Under current rules, it is difficult—if not impossible—for many 401(k) participants to determine how much they are paying in fees. The fees, which vary by type and size, aren't typically disclosed in annual statements to investors. Because of the extended time frame involved in retirement accounts, a small percentage change in an annual fee can make a big difference in the investment performance.
Analysts and companies in the industry say the increased disclosure will allow companies to negotiate better deals and employees to request more cost-efficient plans. Already, the prospect "is putting downward pressure on fees," said Lori Lucas, leader of consulting firm Callan Associates Inc.'s defined-contribution practice.
The Labor Department had hoped to roll out the rules by Jan. 31. A department spokesman said it would likely happen within a few weeks.
Fidelity Investments, ING U.S., Manulife Financial Corp.'s John Hancock unit and BlackRock Inc. in the past few years have rolled out low-cost index mutual funds alongside their higher-fee actively managed funds.
On Jan. 10, Charles Schwab Corp. introduced a new 401(k) product consisting only of inexpensive index funds.
Employers, for their part, are shopping around their retirement-plan business more aggressively. Fidelity Vice President Beth McHugh said the firm is seeing companies "doing more due diligence to make sure they're comparing what they have with what's available out there in the marketplace."
Kevin Crain, head of Bank of America Merrill Lynch's institutional retirement business, said his firm had a record number of requests for proposals in 2011.
401(k) plans have grown in prominence since an Internal Revenue Service regulation in the early 1980s allowed workers to contribute their own money to the accounts on a tax-deferred basis. By 1990, 401(k) plans had about $900 billion in assets; by 2011, the figure had swelled to $4.3 trillion.
Yet until now the industry has been opaque, critics say. The new disclosure rules are "going to give employers more control and leverage to negotiate lower fees," said Pamela Hess, director of retirement research at Aon Hewitt, a human-resources consulting company.
The Labor Department's long-awaited rules will require that mutual-fund firms and other 401(k) administrators disclose to employers details about the fees they are charging to run the plans. Administrators, in turn, will have to disclose the costs to the workers investing in the plans.
The deadline for the disclosures to employers is expected to be April 1, though that could be pushed back, say industry experts. And 60 days after that disclosure, employers would have to provide detailed information to participants about fees, expenses and investment performance.
Some companies have taken steps to improve disclosure.
Putnam Investments has been producing a full breakdown of administrative and investment fees since 2010. Lincoln Trust Co. of Denver has developed what it calls a "personalized expense ratio" so participants can see the cost easily, said Tom Gonnella, Lincoln's senior vice president of corporate development.

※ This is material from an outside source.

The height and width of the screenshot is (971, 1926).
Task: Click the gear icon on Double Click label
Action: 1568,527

M.A. Mortenson Co., a Minneapolis construction company, is preparing to send employees in its 401(k) plan a special mailing and also include fee disclosure in their regular account statements and annual statements, said Annette Grabow, manager of retirement benefits for the firm's several thousand employees.

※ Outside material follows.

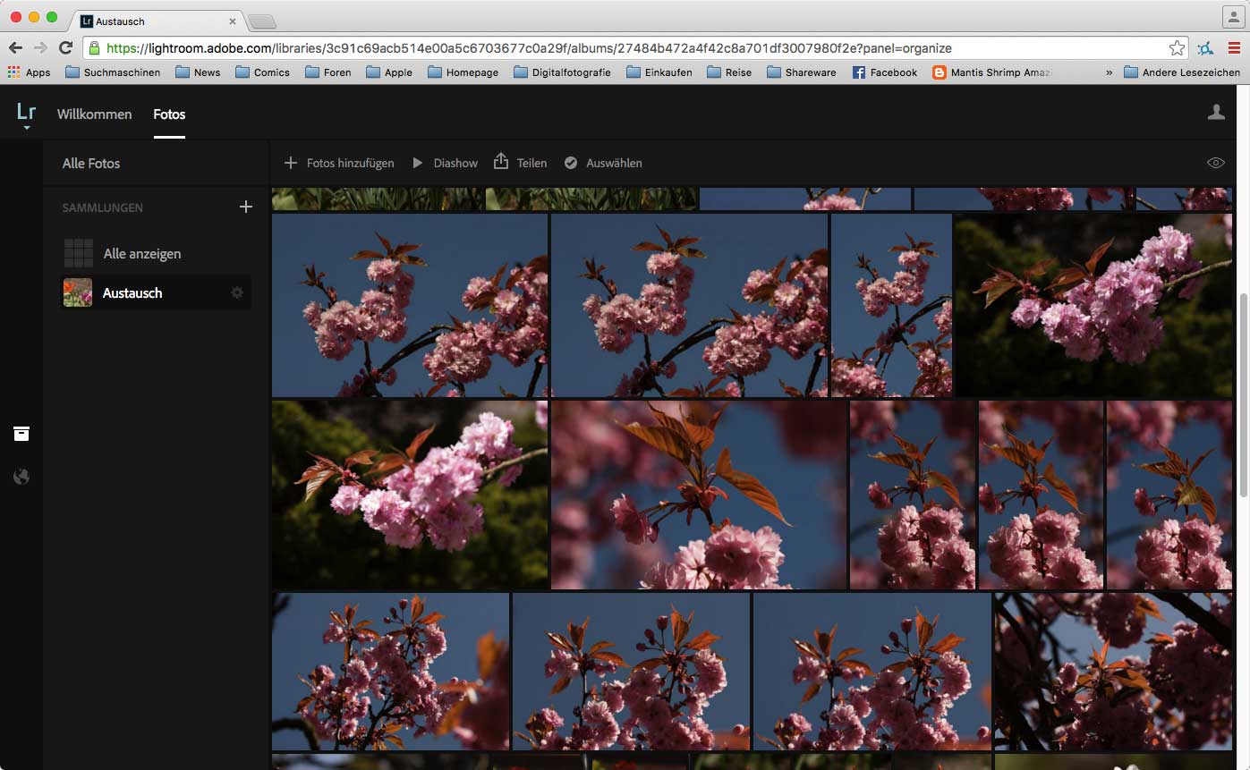Toggle the eye visibility icon in toolbar
The height and width of the screenshot is (770, 1250).
[1215, 163]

Experts said the increased focus on fees should benefit workers. "The fee disclosure regulations may very well turn out to be the most important change in the history of the 401(k) plan," said Mike Alfred, chief executive of retirement-plan research firm BrightScope Inc., in San Diego. Workers enrolled in plans "are likely to win big," he said.

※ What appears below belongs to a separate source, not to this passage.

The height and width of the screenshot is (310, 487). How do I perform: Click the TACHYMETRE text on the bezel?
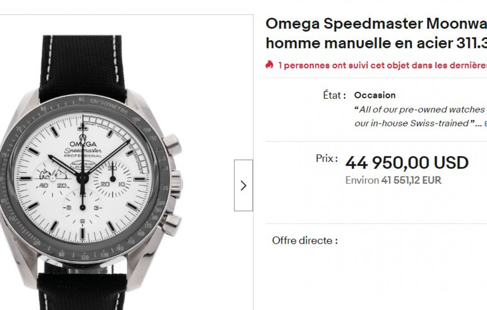[x=109, y=105]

Savings of as little as 0.5% a year of assets could make a big impact on workers' nest eggs. Over a 30-year career, an extra 0.5% annual fee can slash a worker's savings at the time of retirement by 10%, according to Vanguard. A worker who saved $10,000 a year in a fund with expenses of 1% would wind up with $829,000, $91,000 less than a worker paying 0.5%.
The prospect of increased scrutiny on fees is prompting employers to change their investment lineups to offer more low-fee funds. In a survey last November of 600 employers, 67% had tweaked their investment lineup, compared with about 10% in most years, said David Wray, president of the Plan Sponsor Council of America in Chicago.
Index funds appear to be the most popular choice. Among the 401(k) plan sponsors that made changes to their investment lineups in 2011, the vast majority increased the proportion of passive funds on the menu, according to a recent report published by Callan Associates.